Copy each of the following records word for word, keeping every line as it stands.

__________

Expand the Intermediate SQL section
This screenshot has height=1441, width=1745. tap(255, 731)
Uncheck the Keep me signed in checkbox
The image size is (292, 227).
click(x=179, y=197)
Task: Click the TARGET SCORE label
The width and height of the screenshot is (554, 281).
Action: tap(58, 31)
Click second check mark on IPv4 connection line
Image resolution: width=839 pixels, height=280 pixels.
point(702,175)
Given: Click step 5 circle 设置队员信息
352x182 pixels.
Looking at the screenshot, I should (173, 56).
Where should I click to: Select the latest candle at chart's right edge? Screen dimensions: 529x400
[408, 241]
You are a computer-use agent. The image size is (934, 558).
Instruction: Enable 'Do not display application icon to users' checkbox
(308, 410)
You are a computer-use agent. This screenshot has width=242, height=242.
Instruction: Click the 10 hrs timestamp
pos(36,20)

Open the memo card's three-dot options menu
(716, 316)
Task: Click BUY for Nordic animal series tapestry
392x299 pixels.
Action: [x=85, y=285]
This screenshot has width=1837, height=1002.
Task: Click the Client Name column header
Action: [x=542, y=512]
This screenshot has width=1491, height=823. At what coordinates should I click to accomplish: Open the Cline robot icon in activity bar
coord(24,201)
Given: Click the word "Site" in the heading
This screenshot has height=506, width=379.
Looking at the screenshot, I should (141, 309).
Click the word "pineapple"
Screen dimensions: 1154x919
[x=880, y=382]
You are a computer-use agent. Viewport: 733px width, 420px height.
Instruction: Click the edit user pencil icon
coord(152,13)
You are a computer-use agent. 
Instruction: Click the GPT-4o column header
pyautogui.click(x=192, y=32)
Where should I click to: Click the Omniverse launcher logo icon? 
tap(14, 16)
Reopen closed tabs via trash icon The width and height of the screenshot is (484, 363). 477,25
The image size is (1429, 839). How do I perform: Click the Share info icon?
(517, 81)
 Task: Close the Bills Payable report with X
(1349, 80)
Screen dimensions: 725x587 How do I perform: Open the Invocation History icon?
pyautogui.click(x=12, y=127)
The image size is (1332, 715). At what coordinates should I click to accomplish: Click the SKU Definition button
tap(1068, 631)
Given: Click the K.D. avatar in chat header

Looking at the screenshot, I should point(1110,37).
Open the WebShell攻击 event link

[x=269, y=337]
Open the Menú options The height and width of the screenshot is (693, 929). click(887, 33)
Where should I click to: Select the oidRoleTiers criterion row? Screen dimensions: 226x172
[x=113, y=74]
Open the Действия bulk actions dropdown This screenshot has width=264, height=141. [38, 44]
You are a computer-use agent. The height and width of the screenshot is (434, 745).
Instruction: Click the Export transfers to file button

__________

Task result:
Expand the Intermediate SQL section
This screenshot has height=1441, width=1745. tap(255, 731)
Uncheck the Keep me signed in checkbox
The image size is (292, 227).
click(x=179, y=197)
Task: Click the TARGET SCORE label
The width and height of the screenshot is (554, 281).
Action: tap(58, 31)
Click second check mark on IPv4 connection line
Image resolution: width=839 pixels, height=280 pixels.
point(702,175)
Given: Click step 5 circle 设置队员信息
352x182 pixels.
Looking at the screenshot, I should (173, 56).
Where should I click to: Select the latest candle at chart's right edge? Screen dimensions: 529x400
[408, 241]
You are a computer-use agent. The image size is (934, 558).
Instruction: Enable 'Do not display application icon to users' checkbox
(308, 410)
You are a computer-use agent. This screenshot has width=242, height=242.
Instruction: Click the 10 hrs timestamp
pos(36,20)

Open the memo card's three-dot options menu
(716, 316)
Task: Click BUY for Nordic animal series tapestry
392x299 pixels.
Action: [x=85, y=285]
This screenshot has width=1837, height=1002.
Task: Click the Client Name column header
Action: [x=542, y=512]
This screenshot has width=1491, height=823. At what coordinates should I click to accomplish: Open the Cline robot icon in activity bar
coord(24,201)
Given: Click the word "Site" in the heading
This screenshot has height=506, width=379.
Looking at the screenshot, I should (141, 309).
Click the word "pineapple"
Screen dimensions: 1154x919
[x=880, y=382]
You are a computer-use agent. Viewport: 733px width, 420px height.
Instruction: Click the edit user pencil icon
coord(152,13)
You are a computer-use agent. 
Instruction: Click the GPT-4o column header
pyautogui.click(x=192, y=32)
Where should I click to: Click the Omniverse launcher logo icon? 
tap(14, 16)
Reopen closed tabs via trash icon The width and height of the screenshot is (484, 363). 477,25
The image size is (1429, 839). How do I perform: Click the Share info icon?
(517, 81)
 Task: Close the Bills Payable report with X
(1349, 80)
Screen dimensions: 725x587 How do I perform: Open the Invocation History icon?
pyautogui.click(x=12, y=127)
The image size is (1332, 715). At what coordinates should I click to accomplish: Click the SKU Definition button
tap(1068, 631)
Given: Click the K.D. avatar in chat header

Looking at the screenshot, I should point(1110,37).
Open the WebShell攻击 event link

[x=269, y=337]
Open the Menú options The height and width of the screenshot is (693, 929). click(887, 33)
Where should I click to: Select the oidRoleTiers criterion row? Screen dimensions: 226x172
[x=113, y=74]
Open the Действия bulk actions dropdown This screenshot has width=264, height=141. [38, 44]
You are a computer-use agent. The height and width of the screenshot is (434, 745).
Instruction: Click the Export transfers to file button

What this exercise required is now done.